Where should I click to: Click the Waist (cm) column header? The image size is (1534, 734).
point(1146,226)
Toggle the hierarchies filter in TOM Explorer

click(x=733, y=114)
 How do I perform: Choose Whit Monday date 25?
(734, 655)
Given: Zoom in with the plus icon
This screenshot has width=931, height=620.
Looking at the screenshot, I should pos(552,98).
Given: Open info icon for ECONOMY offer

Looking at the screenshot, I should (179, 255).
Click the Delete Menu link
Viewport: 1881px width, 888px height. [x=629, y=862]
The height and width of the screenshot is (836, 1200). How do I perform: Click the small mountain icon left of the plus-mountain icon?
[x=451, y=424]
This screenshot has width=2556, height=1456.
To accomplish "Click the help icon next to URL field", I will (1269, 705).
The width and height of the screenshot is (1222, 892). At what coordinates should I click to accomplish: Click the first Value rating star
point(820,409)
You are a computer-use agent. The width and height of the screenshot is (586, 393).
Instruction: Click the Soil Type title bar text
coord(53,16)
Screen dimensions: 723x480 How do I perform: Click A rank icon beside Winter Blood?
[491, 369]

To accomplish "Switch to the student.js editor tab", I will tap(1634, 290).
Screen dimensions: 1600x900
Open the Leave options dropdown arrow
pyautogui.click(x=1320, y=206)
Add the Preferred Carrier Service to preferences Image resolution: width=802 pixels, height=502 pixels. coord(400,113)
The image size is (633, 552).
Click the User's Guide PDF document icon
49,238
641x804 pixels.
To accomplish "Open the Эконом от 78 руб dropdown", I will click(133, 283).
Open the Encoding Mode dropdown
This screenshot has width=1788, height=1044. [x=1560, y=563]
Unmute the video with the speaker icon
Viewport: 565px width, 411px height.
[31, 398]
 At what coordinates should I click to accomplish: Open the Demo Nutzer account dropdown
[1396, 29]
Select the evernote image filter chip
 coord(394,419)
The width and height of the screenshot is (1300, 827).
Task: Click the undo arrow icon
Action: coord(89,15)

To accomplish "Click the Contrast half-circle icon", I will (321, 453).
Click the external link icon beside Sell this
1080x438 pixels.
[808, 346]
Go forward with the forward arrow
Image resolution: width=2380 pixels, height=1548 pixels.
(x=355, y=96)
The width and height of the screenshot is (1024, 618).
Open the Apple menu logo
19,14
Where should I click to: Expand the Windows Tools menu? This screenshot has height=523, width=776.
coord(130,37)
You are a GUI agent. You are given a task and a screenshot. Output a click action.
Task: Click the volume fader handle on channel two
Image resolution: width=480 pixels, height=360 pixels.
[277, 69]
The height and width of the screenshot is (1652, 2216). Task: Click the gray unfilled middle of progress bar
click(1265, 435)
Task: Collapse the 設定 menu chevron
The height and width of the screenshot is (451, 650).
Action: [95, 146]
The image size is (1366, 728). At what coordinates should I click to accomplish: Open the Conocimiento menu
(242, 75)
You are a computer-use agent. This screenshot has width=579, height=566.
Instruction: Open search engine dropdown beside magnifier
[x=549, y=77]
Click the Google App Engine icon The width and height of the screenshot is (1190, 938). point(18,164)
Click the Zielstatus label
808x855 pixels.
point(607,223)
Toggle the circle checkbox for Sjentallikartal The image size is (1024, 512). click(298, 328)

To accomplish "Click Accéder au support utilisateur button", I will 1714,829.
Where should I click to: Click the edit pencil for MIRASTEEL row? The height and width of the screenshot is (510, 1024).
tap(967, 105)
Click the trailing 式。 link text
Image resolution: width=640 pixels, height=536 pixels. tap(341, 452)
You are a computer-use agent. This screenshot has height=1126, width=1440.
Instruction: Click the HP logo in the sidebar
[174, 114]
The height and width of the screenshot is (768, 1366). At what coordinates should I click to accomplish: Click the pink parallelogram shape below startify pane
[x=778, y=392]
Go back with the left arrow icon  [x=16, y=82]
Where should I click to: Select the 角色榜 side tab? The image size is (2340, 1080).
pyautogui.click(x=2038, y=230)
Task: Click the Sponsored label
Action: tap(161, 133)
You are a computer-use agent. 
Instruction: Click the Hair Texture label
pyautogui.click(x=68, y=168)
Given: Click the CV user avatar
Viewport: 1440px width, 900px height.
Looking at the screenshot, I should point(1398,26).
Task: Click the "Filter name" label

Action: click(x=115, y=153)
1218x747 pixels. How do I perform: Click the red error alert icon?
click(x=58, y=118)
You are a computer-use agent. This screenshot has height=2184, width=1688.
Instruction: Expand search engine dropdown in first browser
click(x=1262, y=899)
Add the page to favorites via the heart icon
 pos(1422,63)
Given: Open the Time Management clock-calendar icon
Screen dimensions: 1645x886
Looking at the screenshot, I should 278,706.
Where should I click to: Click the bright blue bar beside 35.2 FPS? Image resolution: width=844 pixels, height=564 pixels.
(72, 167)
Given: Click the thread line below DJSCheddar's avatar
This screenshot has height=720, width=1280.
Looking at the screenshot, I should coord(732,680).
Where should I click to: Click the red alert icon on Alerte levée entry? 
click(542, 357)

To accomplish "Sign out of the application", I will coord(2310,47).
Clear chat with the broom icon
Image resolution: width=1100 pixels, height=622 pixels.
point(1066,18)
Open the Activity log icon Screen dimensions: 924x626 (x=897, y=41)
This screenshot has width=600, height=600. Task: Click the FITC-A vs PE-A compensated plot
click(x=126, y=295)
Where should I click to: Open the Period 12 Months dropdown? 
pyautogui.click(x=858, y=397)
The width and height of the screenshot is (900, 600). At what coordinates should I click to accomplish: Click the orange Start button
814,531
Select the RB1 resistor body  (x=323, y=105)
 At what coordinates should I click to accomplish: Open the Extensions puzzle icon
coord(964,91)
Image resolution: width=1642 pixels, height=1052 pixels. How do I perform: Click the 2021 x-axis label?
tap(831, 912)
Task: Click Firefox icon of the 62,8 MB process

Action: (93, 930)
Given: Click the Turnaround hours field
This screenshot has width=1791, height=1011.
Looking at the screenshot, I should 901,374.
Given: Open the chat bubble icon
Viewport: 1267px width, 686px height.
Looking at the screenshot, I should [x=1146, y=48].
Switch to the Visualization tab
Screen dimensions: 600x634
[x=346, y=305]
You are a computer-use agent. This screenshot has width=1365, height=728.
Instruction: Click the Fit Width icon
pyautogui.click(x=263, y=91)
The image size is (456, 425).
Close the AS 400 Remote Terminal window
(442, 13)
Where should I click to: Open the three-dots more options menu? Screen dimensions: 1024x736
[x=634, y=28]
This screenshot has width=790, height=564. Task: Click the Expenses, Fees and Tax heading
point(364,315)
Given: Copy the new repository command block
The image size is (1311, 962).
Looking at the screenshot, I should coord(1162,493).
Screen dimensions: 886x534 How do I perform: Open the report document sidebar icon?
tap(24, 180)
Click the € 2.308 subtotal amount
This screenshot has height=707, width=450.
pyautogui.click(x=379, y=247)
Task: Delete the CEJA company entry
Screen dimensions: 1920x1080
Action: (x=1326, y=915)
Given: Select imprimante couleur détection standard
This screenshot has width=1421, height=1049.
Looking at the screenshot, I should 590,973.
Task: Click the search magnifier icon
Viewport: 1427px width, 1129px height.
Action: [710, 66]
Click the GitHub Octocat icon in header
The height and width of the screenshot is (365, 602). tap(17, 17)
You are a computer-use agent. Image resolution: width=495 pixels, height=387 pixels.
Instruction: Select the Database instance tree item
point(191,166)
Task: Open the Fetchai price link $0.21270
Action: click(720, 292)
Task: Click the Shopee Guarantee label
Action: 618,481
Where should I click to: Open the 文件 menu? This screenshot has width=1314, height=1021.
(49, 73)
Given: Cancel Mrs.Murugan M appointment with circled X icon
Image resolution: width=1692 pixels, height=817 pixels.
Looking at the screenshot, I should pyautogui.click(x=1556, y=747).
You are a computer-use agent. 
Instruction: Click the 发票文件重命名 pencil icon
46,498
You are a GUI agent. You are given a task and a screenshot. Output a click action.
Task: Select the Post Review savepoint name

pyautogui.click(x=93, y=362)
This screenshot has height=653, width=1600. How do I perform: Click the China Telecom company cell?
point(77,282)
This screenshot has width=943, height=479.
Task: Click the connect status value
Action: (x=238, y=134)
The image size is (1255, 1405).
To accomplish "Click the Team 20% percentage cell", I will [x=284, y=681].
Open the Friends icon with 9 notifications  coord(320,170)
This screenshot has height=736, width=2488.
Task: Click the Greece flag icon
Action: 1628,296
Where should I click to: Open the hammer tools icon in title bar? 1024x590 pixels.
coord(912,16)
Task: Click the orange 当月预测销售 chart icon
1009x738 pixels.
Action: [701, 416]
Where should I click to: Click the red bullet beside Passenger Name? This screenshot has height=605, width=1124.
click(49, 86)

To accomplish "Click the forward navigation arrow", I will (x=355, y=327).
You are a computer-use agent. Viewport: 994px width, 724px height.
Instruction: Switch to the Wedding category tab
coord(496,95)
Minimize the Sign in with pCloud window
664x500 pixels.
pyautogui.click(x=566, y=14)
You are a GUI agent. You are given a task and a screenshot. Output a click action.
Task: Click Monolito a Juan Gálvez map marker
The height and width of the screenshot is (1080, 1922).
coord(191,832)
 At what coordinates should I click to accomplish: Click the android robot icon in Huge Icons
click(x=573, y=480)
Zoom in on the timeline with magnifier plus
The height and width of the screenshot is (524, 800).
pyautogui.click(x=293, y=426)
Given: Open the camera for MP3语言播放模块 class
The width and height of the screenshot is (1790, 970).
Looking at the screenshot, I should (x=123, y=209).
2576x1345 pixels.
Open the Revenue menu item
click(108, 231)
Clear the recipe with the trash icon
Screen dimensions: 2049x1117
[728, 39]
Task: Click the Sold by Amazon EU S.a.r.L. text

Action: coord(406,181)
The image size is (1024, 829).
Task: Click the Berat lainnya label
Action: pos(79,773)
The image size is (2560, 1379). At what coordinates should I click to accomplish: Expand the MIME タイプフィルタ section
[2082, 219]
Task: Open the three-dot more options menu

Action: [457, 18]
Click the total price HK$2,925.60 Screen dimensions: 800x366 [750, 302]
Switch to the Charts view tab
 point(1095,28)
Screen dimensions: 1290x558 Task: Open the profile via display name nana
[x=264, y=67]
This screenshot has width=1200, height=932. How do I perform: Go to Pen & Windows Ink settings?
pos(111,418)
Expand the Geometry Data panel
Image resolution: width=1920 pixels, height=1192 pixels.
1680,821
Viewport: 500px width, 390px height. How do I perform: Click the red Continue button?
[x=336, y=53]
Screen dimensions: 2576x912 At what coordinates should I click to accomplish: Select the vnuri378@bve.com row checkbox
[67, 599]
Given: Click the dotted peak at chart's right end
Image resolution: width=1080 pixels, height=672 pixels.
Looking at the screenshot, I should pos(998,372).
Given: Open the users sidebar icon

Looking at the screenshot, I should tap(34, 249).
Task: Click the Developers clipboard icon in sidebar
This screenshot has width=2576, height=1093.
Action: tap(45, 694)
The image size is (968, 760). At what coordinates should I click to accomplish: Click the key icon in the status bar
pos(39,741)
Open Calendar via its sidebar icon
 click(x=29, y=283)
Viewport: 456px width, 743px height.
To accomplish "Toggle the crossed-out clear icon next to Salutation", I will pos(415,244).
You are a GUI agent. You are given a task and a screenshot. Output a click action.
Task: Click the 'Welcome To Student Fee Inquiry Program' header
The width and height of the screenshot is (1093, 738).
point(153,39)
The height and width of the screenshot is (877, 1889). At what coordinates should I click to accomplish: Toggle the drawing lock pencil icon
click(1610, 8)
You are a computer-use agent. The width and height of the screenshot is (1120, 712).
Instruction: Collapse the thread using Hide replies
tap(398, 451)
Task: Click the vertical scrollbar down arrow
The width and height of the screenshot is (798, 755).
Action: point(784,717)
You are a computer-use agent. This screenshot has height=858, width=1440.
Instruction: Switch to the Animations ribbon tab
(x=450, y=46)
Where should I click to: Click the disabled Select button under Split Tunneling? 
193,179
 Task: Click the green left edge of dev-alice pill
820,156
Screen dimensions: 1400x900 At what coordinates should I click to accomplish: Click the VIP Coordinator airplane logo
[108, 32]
------------------------------------------------------------------------
# [EXERCISE DESCRIPTION]
Reproduce the entries verbatim, everything from the start down to the line containing "Action: coord(89,15)".

# [RESPONSE TO THIS TASK]
Where should I click to: Click the Waist (cm) column header? The image size is (1534, 734).
point(1146,226)
Toggle the hierarchies filter in TOM Explorer

click(x=733, y=114)
 How do I perform: Choose Whit Monday date 25?
(734, 655)
Given: Zoom in with the plus icon
This screenshot has width=931, height=620.
Looking at the screenshot, I should pos(552,98).
Given: Open info icon for ECONOMY offer

Looking at the screenshot, I should (179, 255).
Click the Delete Menu link
Viewport: 1881px width, 888px height. [x=629, y=862]
The height and width of the screenshot is (836, 1200). How do I perform: Click the small mountain icon left of the plus-mountain icon?
[x=451, y=424]
This screenshot has width=2556, height=1456.
To accomplish "Click the help icon next to URL field", I will (1269, 705).
The width and height of the screenshot is (1222, 892). At what coordinates should I click to accomplish: Click the first Value rating star
point(820,409)
You are a computer-use agent. The width and height of the screenshot is (586, 393).
Instruction: Click the Soil Type title bar text
coord(53,16)
Screen dimensions: 723x480 How do I perform: Click A rank icon beside Winter Blood?
[491, 369]

To accomplish "Switch to the student.js editor tab", I will tap(1634, 290).
Screen dimensions: 1600x900
Open the Leave options dropdown arrow
pyautogui.click(x=1320, y=206)
Add the Preferred Carrier Service to preferences Image resolution: width=802 pixels, height=502 pixels. coord(400,113)
The image size is (633, 552).
Click the User's Guide PDF document icon
49,238
641x804 pixels.
To accomplish "Open the Эконом от 78 руб dropdown", I will click(133, 283).
Open the Encoding Mode dropdown
This screenshot has width=1788, height=1044. [x=1560, y=563]
Unmute the video with the speaker icon
Viewport: 565px width, 411px height.
[31, 398]
 At what coordinates should I click to accomplish: Open the Demo Nutzer account dropdown
[1396, 29]
Select the evernote image filter chip
 coord(394,419)
The width and height of the screenshot is (1300, 827).
Task: Click the undo arrow icon
Action: coord(89,15)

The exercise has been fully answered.